The Manhattan Mercury, May 2

There’s a movement afoot to get rid of the Electoral College. Those of us in Kansas ought to oppose that idea.

If you’ve forgotten your civics class from high school, the Electoral College dates back to the Constitutional Convention in 1787. The Founders of our country decided to create a system in which the presidential race is determined by the 538 votes in the Electoral College, rather than by a nationwide popular vote. Each state is allotted a certain number of votes, mostly proportional to its population, in the Electoral College. Each state holds its own presidential election, in essence, and then awards its electoral votes on a winner-take-all basis.

That can create situations where a person wins the presidency based on Electoral College votes but loses the popular vote. In fact, that’s what happened in 2000, when George W. Bush beat Al Gore, and in 2016, when Donald Trump beat Hillary Clinton.

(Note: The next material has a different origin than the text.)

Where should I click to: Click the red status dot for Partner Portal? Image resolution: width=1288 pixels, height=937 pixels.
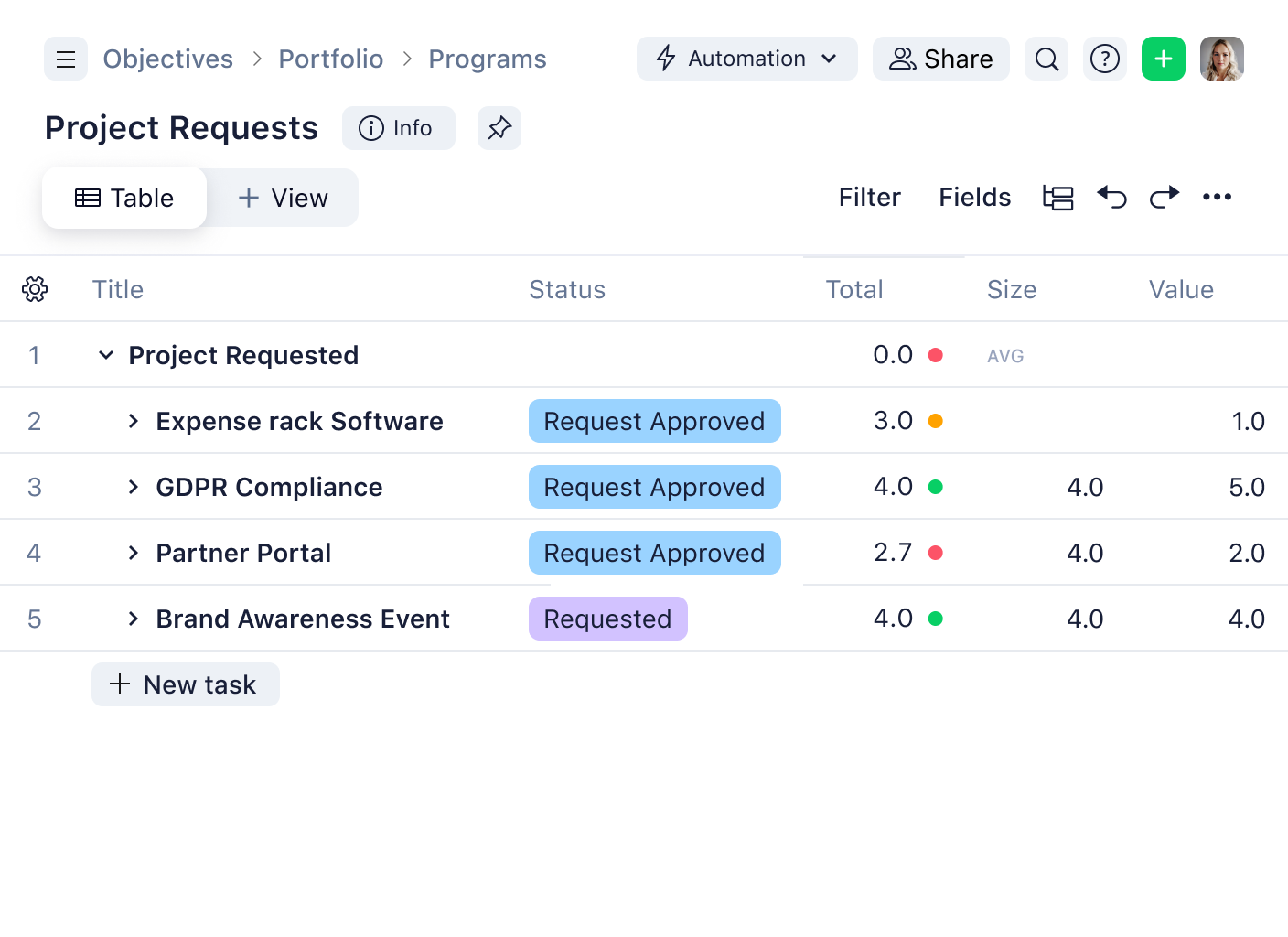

As you might guess, it’s Democrats who are promoting the idea of doing away with the Electoral College. They argue that it’s most important to make every vote count equally.

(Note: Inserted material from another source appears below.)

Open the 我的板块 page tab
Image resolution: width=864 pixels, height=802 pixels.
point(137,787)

For Kansans, let’s be clear: We benefit from the current system. We get six Electoral College votes. That number is determined by the number of members of Congress we have. Proportionally that’s more say than we would have based on a purely popular-election system.

Presidential campaigns generally skip us anyway, since the large Republican registration advantage here makes most elections fundamentally noncompetitive. If you were Hillary Clinton, for instance, why waste time or money campaigning here when you were highly likely to lose?

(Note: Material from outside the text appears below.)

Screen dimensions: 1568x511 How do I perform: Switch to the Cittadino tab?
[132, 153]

It’s worth saying that America also remains a collection of states with different values and cultures and laws. The Electoral College essentially creates a series of state elections, rather than one national election, and thereby tends to give more weight to the interests of smaller, more rural states, than otherwise. (Since those states tend to vote Republican, that’s why it’s the Democrats who want to get rid of it.)

But we don’t view this as a partisan issue. If the parties were flipped, we’d have the same thought: It’s best for Kansas to leave it as it is.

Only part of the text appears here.